After Toys R Us filed for bankruptcy this fall — a move that was sudden and a surprise, if only for its timing — the toy retailer blitzed the media with a series of announcements about rebranding, online initiatives, holiday sales deals and new efforts to capitalize on stores and their importance to children as a toy showroom.
Despite its many new (and some familiar) initiatives, the retailer is still falling behind its mass merchant rivals on several key fronts. New data provided to Retail Dive shows the company still pricing online behind Amazon, Walmart and Target on popular toys, as the retailer has also lost favor with mothers of young children.
In bankruptcy court and a new media campaign, Toys R Us has presented itself as a place dear to children and parents, the last national toy showroom.

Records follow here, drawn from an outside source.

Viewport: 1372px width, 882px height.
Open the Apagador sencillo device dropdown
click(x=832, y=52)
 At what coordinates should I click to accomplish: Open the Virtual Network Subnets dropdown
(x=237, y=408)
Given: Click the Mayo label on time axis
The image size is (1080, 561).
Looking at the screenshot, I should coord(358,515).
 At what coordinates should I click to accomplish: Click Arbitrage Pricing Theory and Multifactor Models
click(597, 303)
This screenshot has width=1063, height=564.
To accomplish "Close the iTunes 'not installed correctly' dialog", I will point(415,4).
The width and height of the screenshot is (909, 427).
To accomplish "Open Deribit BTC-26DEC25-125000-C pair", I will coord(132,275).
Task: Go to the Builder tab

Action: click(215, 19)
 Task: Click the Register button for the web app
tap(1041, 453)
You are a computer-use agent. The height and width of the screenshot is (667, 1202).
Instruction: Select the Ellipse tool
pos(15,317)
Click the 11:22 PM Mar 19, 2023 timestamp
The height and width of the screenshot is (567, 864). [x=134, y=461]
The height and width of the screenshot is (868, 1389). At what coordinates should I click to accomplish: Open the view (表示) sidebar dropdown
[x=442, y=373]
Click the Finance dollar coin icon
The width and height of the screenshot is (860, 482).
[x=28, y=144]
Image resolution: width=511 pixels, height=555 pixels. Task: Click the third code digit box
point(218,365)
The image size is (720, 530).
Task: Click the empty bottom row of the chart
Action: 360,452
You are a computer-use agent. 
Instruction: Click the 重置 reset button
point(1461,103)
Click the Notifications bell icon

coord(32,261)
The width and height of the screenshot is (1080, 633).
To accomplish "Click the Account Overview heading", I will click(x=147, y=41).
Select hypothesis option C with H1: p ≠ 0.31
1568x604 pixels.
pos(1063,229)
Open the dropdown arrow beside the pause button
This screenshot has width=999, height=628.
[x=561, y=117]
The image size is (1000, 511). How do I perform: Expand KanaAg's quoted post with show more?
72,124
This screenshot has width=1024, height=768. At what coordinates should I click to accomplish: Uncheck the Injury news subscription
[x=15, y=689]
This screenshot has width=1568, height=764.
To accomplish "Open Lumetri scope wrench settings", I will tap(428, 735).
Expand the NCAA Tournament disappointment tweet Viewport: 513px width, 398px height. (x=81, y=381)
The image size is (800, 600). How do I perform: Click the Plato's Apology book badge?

But many of those stores could close. As the company looks to shutter underperforming or redundant stores — up to 200, according to recent reports — the problem of lost share could get worse, moving sales online, where Toys R Us lags in pricing, or to the retailer's mass merchant rivals.
And for the stores Toys R Us has left, some experts say the company has not offered customers enough reasons to shop in them.
Losing customers for life?
This year's holiday season may well be the most important in Toys R Us' nearly 70 years of existence. To be sure, the toy retailer lives and dies by the fourth quarter, every year, as it perennially makes 40% of its revenue during the period. But a bankrupt Toys R Us has to convince significant stakeholders and a judge that the company has value as an operating retailer. The company's fiscal year and even, potentially, its post-bankruptcy fate — not to mention multimillion dollar payouts to its executives — hinge on this year's holiday season.
And that holiday season could be in peril.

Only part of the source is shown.